For this exercise, output exactly and only the lines running from the one with "The width and" through the final line of the data below, without pictures.

*** Opening of Records for processing ***

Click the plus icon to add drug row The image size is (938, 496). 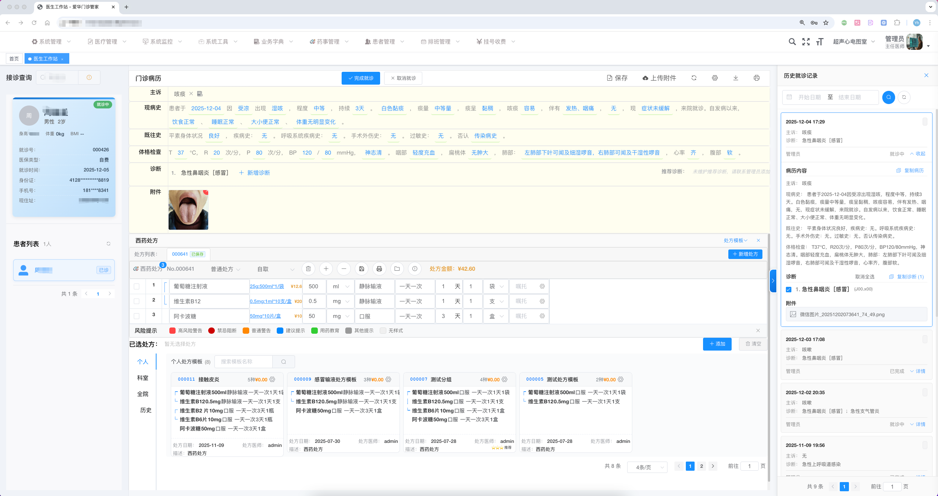326,269
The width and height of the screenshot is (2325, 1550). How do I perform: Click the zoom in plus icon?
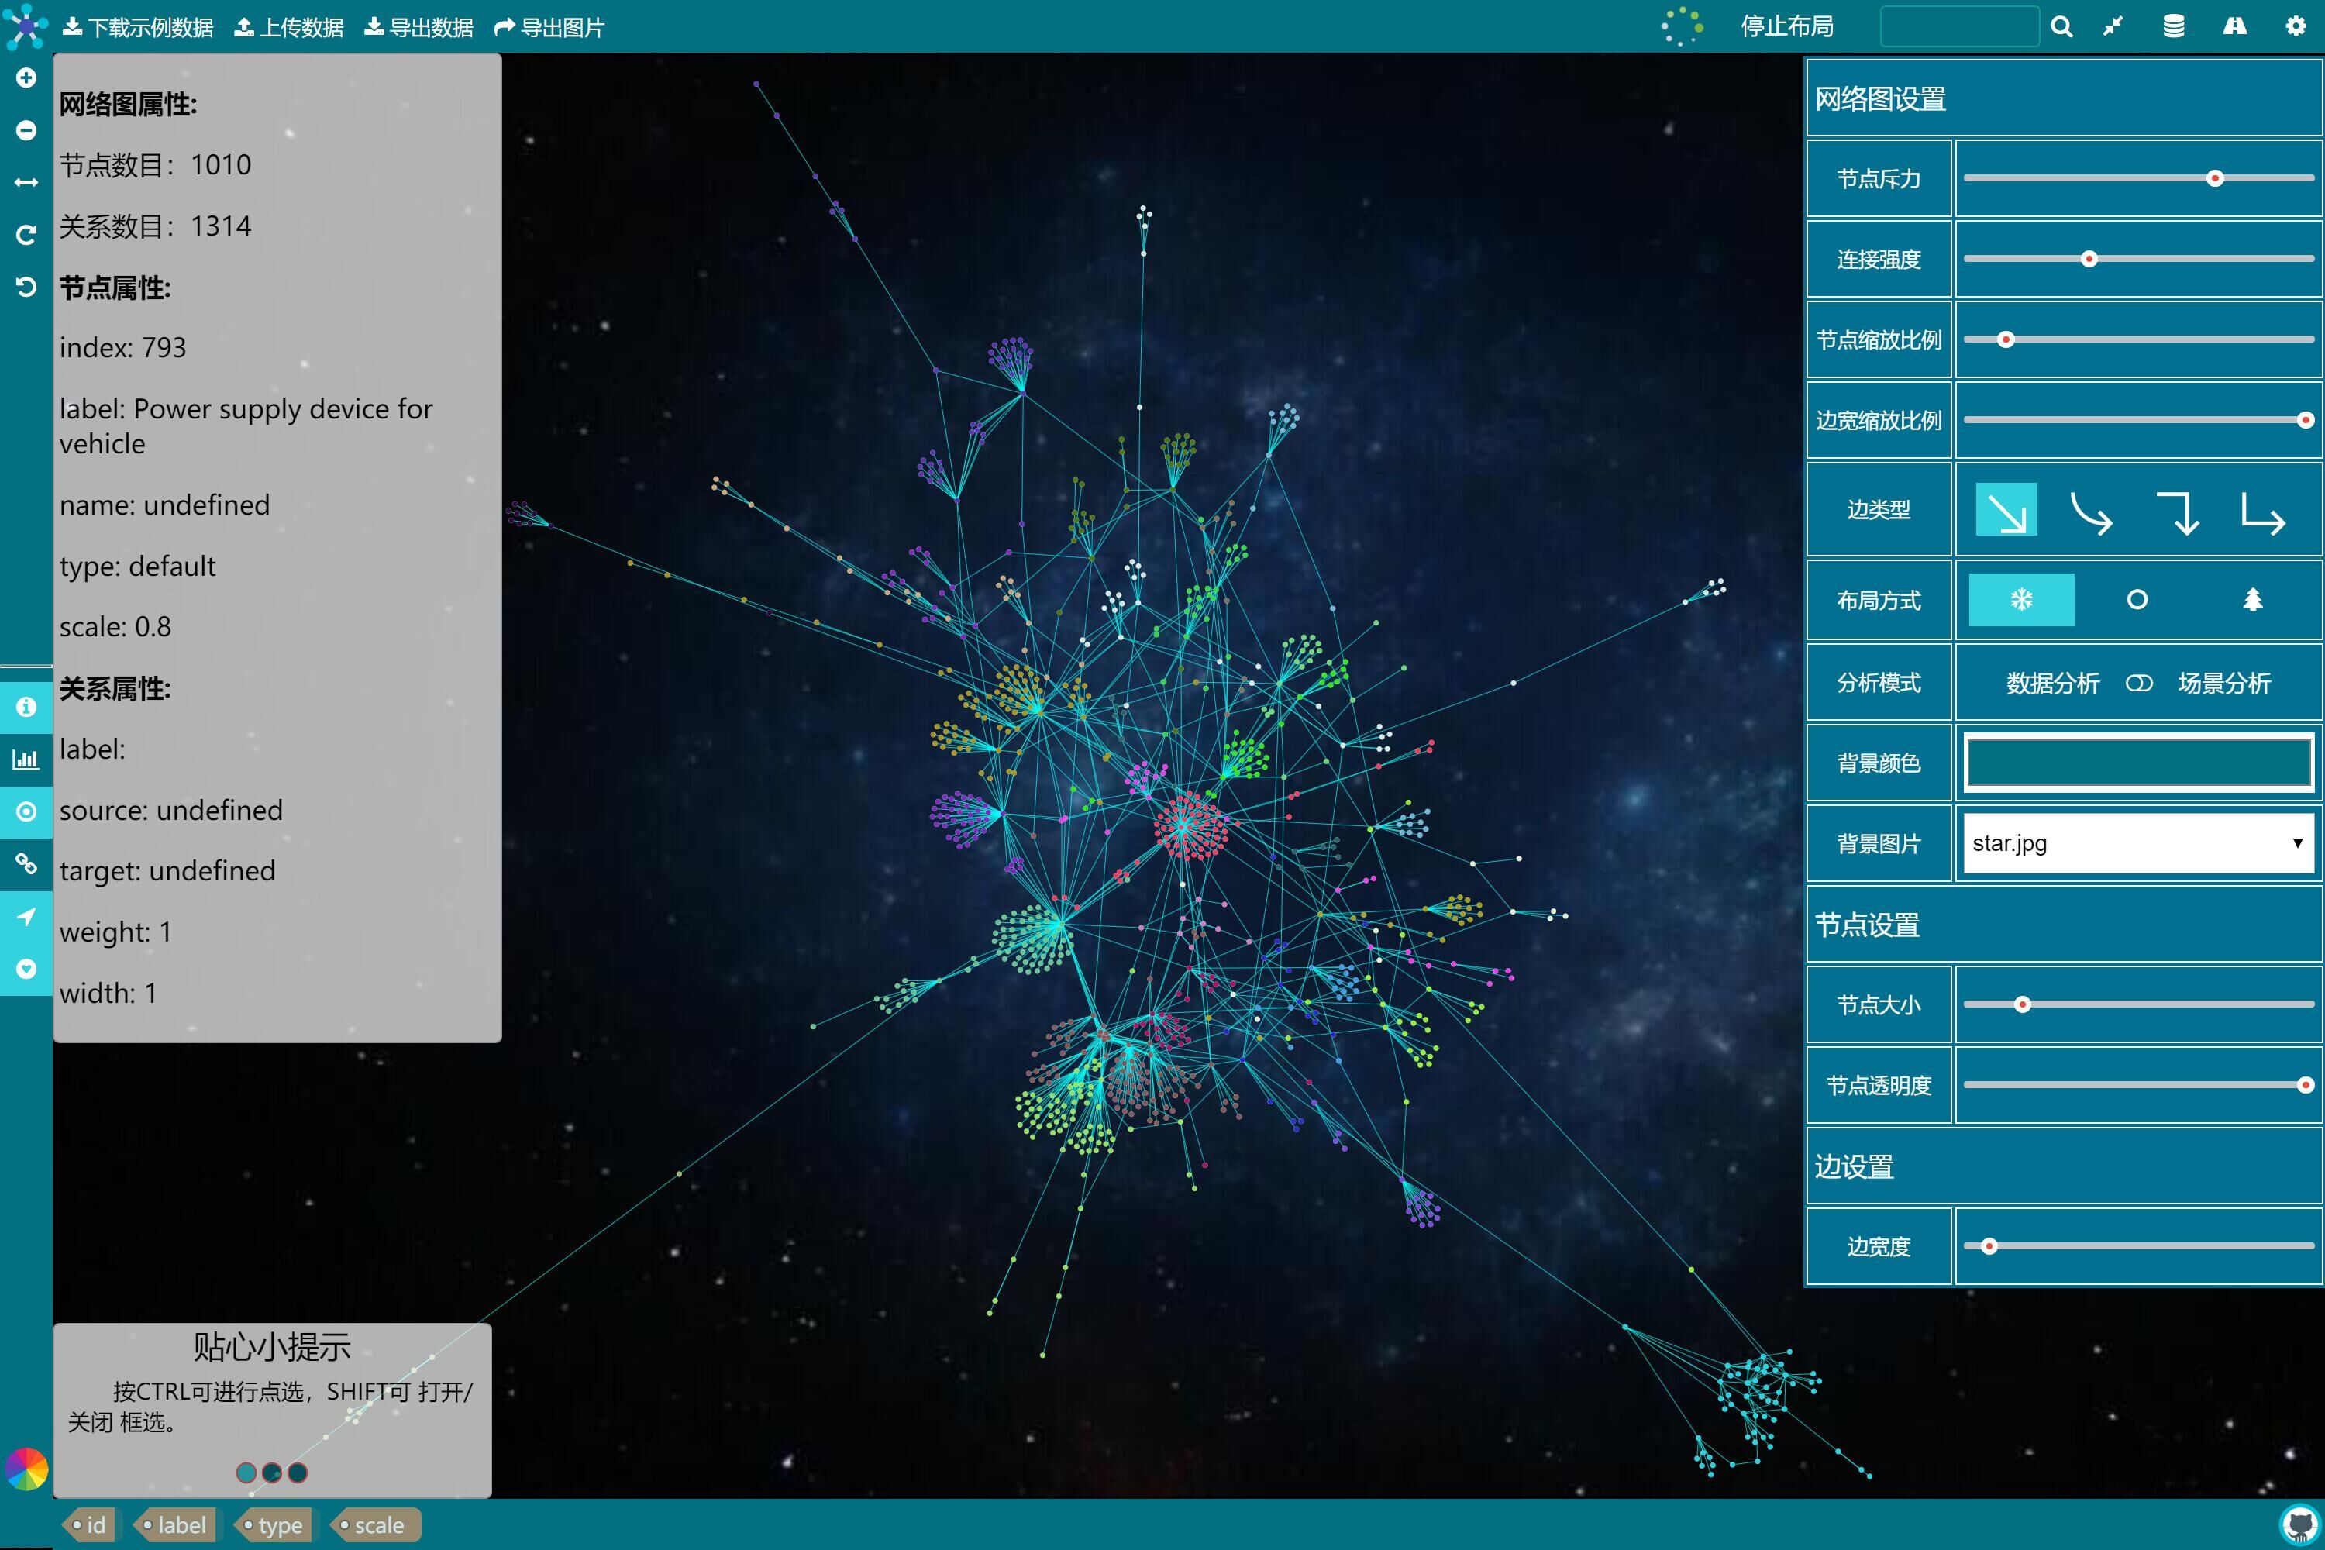[x=27, y=77]
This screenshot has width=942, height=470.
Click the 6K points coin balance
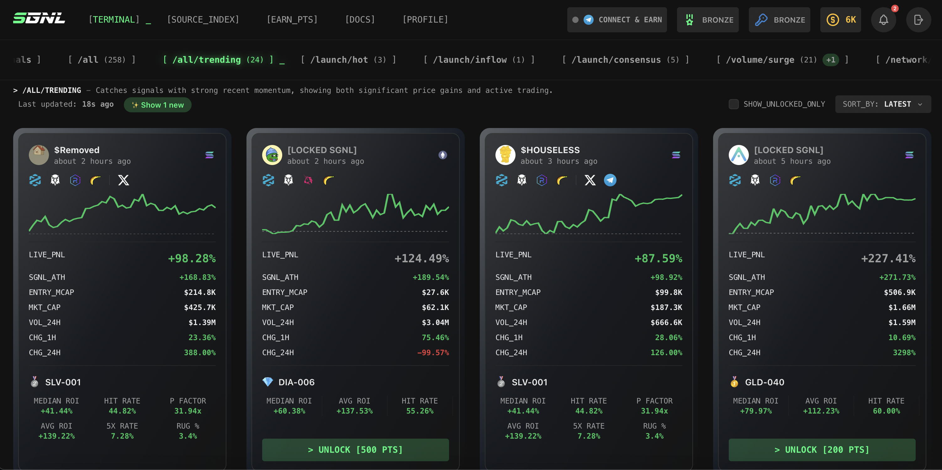840,20
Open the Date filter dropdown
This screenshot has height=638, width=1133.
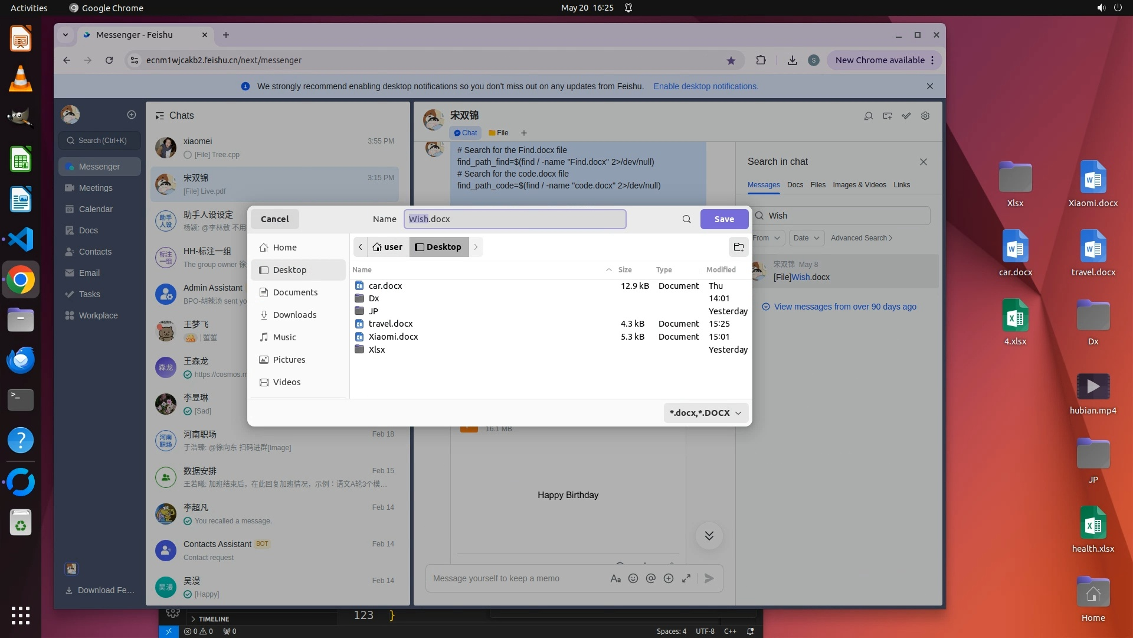pos(806,238)
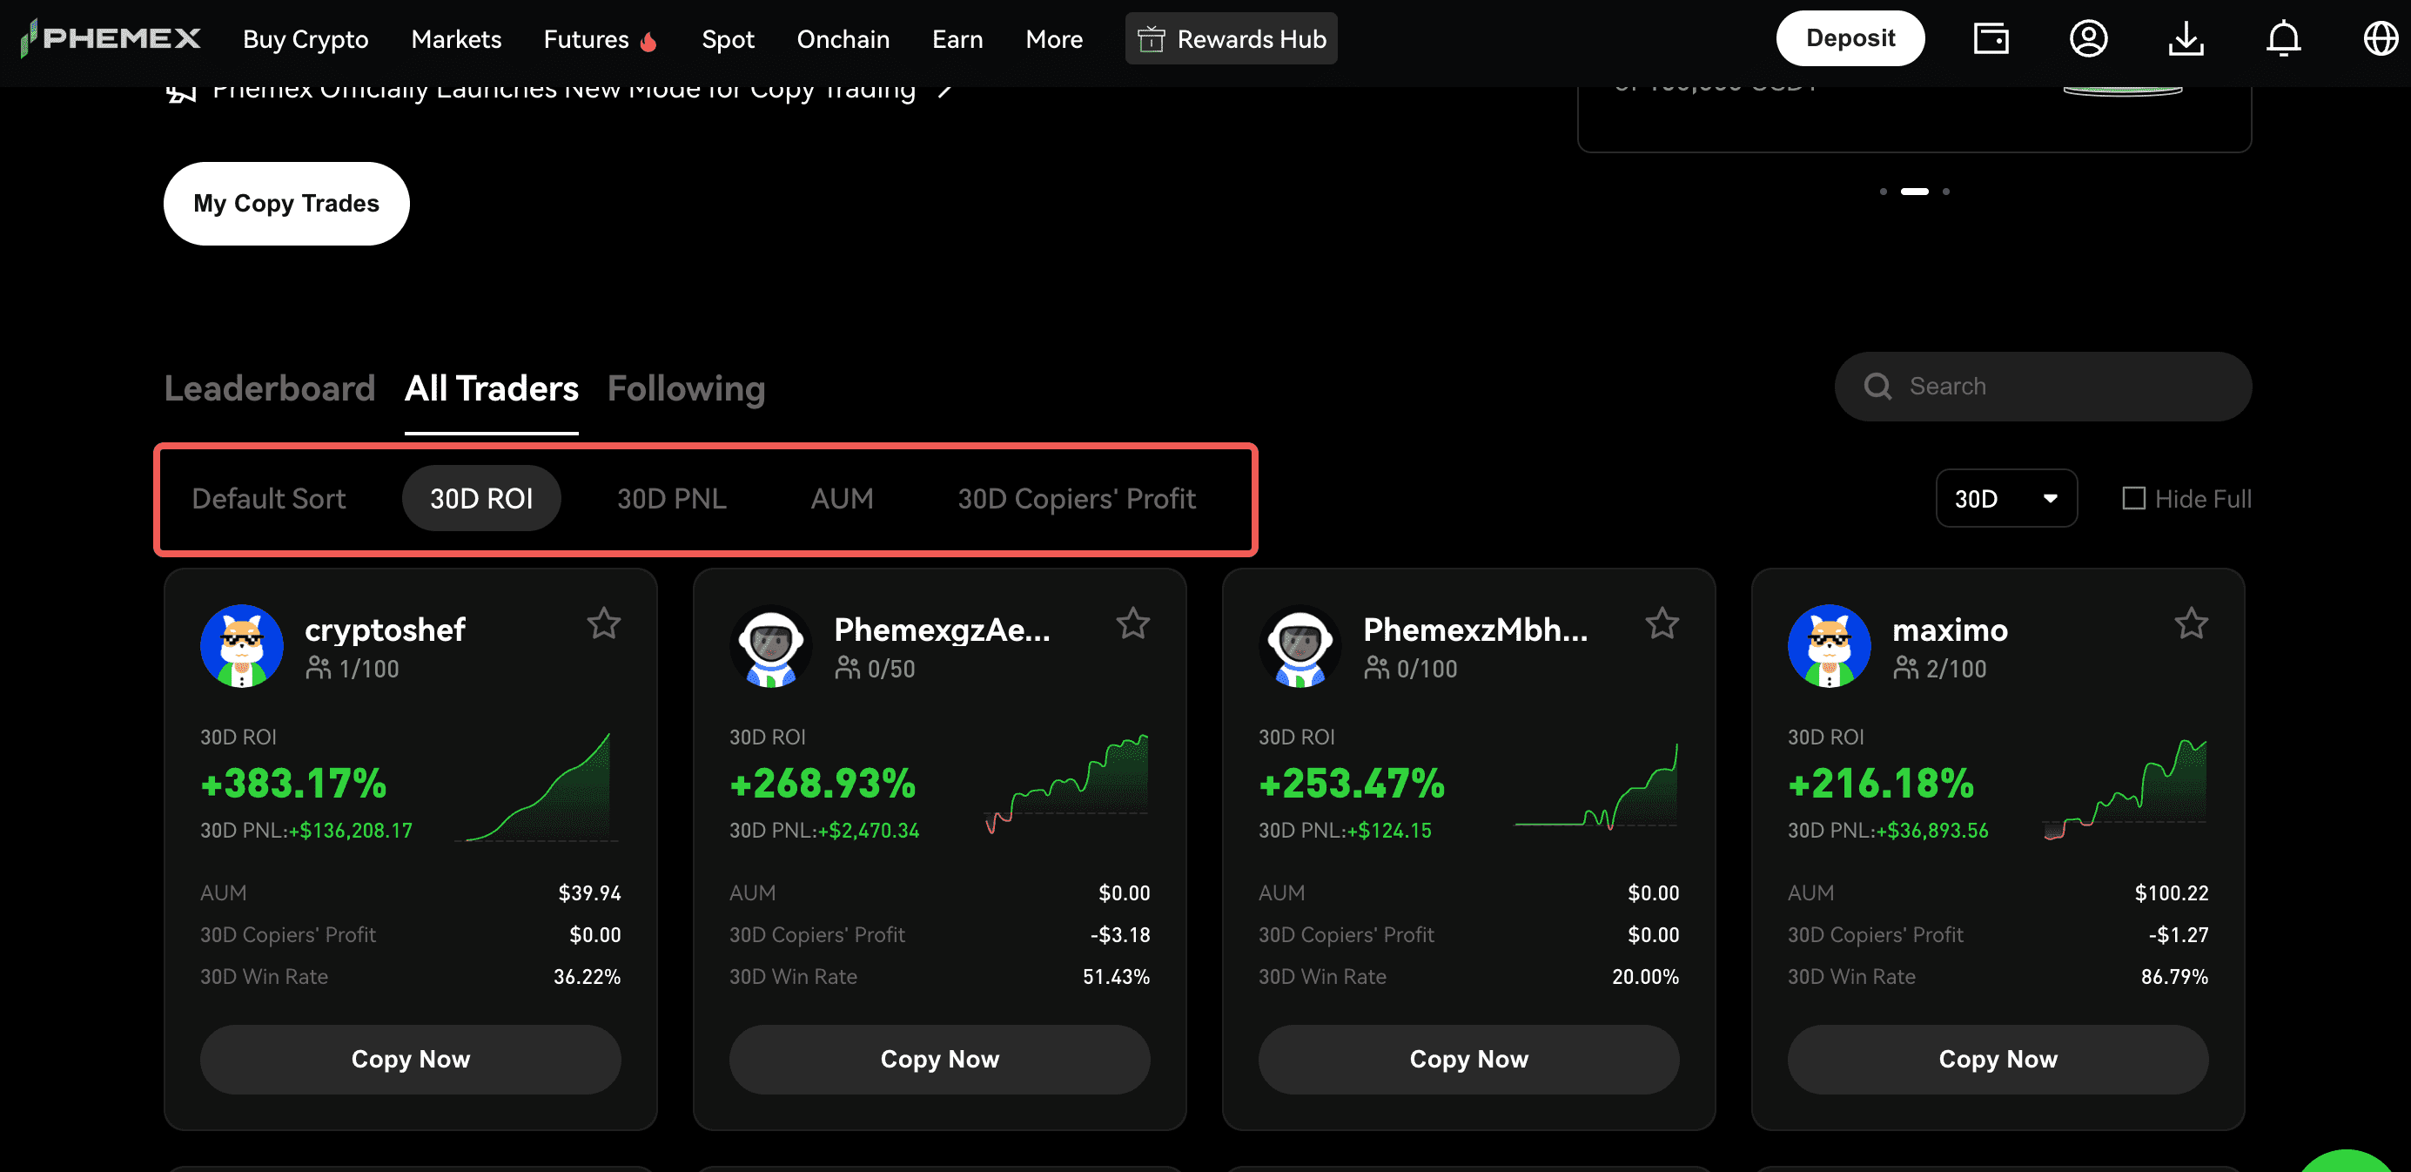2411x1172 pixels.
Task: Open the language globe icon
Action: coord(2380,38)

*** Close of Records for processing ***

Solution to this problem.
The width and height of the screenshot is (2325, 1550). How do I perform: Click the zoom in plus icon?
[x=27, y=77]
This screenshot has width=942, height=470.
Click the 6K points coin balance
840,20
Open the Date filter dropdown
This screenshot has height=638, width=1133.
pos(806,238)
2411x1172 pixels.
Task: Open the language globe icon
Action: coord(2380,38)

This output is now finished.